For conclusions with respect to the risk of stochastic effects of x-rays, the present study has limitations. Biological damage in T lymphocytes reflects only the damage in one tissue, namely the blood. However, we may assume that DNA damage and repair in peripheral blood lymphocytes are representative for other normal tissues [42]. Using the γ-H2AX foci assay, only DNA DSBs induced by CT x-rays are detected but not the outcome of the DNA repair process. DNA DSBs are considered to be particularly biologically important because their repair is more difficult than other types of DNA damage. Cells have evolved mechanisms to monitor genome integrity and they respond to DNA damage by activating a complex DNA damage response pathway. Erroneous repair of DNA DSBs can result in chromosomal rearrangements, including translocations, which are associated with tumorigenesis [43]. An increase in chromosomal aberrations due to a defect in DNA repair, as observed in ataxia-telangiectasia (AT) patients, leads to genetic instability, which in turn enhances the rate of cancer development [44]. In the framework of cancer risk, a direct assessment of mutations in DNA or chromosomal aberrations induced by CT x-rays in paediatric patients’ lymphocytes would provide added value taking into account the mutagen–carcinogen link.

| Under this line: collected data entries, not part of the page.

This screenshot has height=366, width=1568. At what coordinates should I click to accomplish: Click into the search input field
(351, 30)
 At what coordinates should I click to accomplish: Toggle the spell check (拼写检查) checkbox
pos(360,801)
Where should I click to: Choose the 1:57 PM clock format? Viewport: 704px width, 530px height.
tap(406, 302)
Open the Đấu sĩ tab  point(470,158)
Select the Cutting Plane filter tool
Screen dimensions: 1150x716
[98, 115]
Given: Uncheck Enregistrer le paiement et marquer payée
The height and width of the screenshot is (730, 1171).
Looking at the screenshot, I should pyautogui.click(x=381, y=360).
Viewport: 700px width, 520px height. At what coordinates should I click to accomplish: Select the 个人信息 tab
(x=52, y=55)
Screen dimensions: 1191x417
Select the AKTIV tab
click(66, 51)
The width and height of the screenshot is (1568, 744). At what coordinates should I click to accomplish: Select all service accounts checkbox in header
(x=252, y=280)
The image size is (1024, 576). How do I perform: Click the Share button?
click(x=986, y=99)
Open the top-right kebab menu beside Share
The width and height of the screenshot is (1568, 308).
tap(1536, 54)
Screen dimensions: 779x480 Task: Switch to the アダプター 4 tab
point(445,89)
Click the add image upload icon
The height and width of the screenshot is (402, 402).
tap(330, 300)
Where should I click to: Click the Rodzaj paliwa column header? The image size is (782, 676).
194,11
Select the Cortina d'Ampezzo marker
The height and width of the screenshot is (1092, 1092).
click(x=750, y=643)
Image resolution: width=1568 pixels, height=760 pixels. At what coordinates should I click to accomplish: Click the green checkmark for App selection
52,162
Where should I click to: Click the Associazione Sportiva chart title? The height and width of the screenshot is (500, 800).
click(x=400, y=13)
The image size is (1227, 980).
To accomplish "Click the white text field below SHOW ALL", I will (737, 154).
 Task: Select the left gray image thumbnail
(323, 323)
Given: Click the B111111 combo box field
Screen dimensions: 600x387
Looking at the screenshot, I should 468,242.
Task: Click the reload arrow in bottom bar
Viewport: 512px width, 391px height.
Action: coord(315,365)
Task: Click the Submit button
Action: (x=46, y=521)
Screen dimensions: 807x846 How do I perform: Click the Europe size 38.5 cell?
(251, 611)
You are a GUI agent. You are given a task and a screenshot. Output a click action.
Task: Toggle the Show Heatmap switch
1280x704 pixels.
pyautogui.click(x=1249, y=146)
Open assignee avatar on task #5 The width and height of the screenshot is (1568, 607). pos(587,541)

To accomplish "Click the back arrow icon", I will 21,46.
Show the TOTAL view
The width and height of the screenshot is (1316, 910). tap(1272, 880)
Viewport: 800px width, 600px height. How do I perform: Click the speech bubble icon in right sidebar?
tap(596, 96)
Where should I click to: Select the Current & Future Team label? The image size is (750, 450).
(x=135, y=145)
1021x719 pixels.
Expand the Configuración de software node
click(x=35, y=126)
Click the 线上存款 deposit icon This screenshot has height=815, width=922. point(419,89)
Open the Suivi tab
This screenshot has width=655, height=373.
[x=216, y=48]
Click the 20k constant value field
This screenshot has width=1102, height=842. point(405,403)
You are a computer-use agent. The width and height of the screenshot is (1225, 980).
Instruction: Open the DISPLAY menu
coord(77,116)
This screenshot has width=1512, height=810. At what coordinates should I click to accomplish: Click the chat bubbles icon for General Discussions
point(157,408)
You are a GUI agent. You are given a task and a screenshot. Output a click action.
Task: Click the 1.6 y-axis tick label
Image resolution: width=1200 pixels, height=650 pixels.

However, this kind of study is not obvious in view of the low sensitivity of contemporary mutagenicity assays.

The present study emphasizes the need to optimize and minimize radiation exposure in paediatric CT imaging: lower patient doses entail less DNA damage in children. This implies the need for justification of the indications for which medical imaging involving ionizing radiation is used. From a patient’s perspective, the benefits of a medically necessary CT scan far exceed the small radiation-induced cancer risk. However, some studies suggest that a third of paediatric CT scans are unnecessary [1]. This indicates that the referring physician and radiologist should consider whether the exam is truly clinically indicated and was not recently performed in another hospital. Furthermore, they should check if no alternative diagnostic procedure might be available, one not involving ionizing radiation such as ultrasound and MRI. When CT is indicated, great care should be taken to optimize radiation exposures in order to minimize the risk for carcinogenic effects later in life. Strategies to optimize radiation doses in paediatric CT imaging are adjustment of the CT parameters to the child’s size (guidelines on individual size/weight parameters [45]), the scan length should be restricted to the region of interest and dose reduction techniques should be implemented taking into account the required image quality (ATM, iterative reconstruction and/or adaptive collimation). The observations of the present work should encourage medical practitioners to maximize the benefit-to-risk ratio of CT imaging in paediatric radiology.